1. Undervaluation or under-certification

A contractor may contend that the architect, engineer, superintending officer or quantity surveyor:

  • undervalued completed work;
  • applied the wrong percentage of completion;
  • used an incorrect rate;
  • omitted measured quantities;
  • improperly reduced previously certified work;
  • failed to value preliminaries properly;
  • wrongly excluded materials delivered to site;
  • applied an unjustified discount; or
  • made incorrect deductions.

The adjudicator may review and revise the relevant certificate or valuation under section 25(m).

2. Revaluation of completed work

The adjudicator may independently assess:

  • actual quantities executed;
  • percentage completion;
  • applicable contract rates;
  • derived or star rates;
  • reasonable rates where no applicable rate exists;
  • valuation of dayworks;
  • valuation of provisional quantities;
  • adjustment of prime cost or provisional sums; and
  • the proper value of work at termination.

This means a certificate is evidence of valuation, but it is not necessarily conclusive for CIPAA purposes.

3. Non-certification or silence by the contract administrator

The absence of a certificate does not necessarily prevent adjudication. Section 25(n) expressly allows an adjudicator to decide or declare on a matter even where no certificate has been issued.

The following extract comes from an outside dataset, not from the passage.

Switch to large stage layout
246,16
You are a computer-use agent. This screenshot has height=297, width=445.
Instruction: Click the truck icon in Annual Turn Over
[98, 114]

In Bertam Development, the court accepted that uncertified variation sums could be referred to adjudication. An architect or employer could not simply refuse to certify completed work and then argue that nothing was due because no certificate existed.

4. Wrongful withholding of a certificate

CIPAA may address circumstances where:

  • the contract administrator refuses to issue an interim certificate;
  • certification is unreasonably delayed;
  • the employer interferes with certification;
  • items are omitted without reasons;
  • certification is made subject to an irrelevant condition; or
  • certification is withheld because no formal variation order was issued.

The claimant must still prove the contractual entitlement, work performed, valuation and due date.

B. Variation and additional-work disputes

5. Certified but unpaid variations

These are straightforward payment disputes where the variation has been valued or certified but remains unpaid.

6. Uncertified variations

An adjudicator can consider additional work that was executed but not certified, provided the payment claim properly identifies:

  • the instruction or conduct giving rise to the variation;
  • the contractual provision relied upon;
  • the work actually completed;
  • the valuation methodology;
  • the amount claimed; and
  • when payment became due.

Bertam Development is important because it recognised the adjudicator’s ability to determine uncertified variation sums.

7. Work performed without a formal written variation order

The absence of a formal VO is not automatically the end of the claim. The adjudicator may have to examine:

  • drawings issued for construction;
  • revised drawings;
  • architect’s or engineer’s instructions;
  • site instructions;
  • requests for information and replies;
  • meeting minutes;
  • emails and correspondence;
  • approvals of samples or shop drawings;
  • measurement records;
  • whether the employer knew of and accepted the work;
  • whether the work was necessary to complete the instructed design; and
  • whether contractual notice or written-instruction requirements were satisfied, waived or otherwise answered.

However, CIPAA does not abolish contractual conditions precedent. A claimant must confront any provision requiring written instructions, notice or contemporaneous particulars.

8. Disputed valuation methodology for variations

The adjudicator may decide whether a variation should be valued using:

  • existing contract rates;
  • analogous rates;
  • adjusted rates because the character or conditions changed;
  • fair market rates;
  • quotations and invoices;
  • actual cost plus contractual mark-up; or
  • daywork records.

9. Omitted work and negative variations

An adjudicator may determine whether an omission or deduction was valid and its correct value, especially where it affects the net amount payable.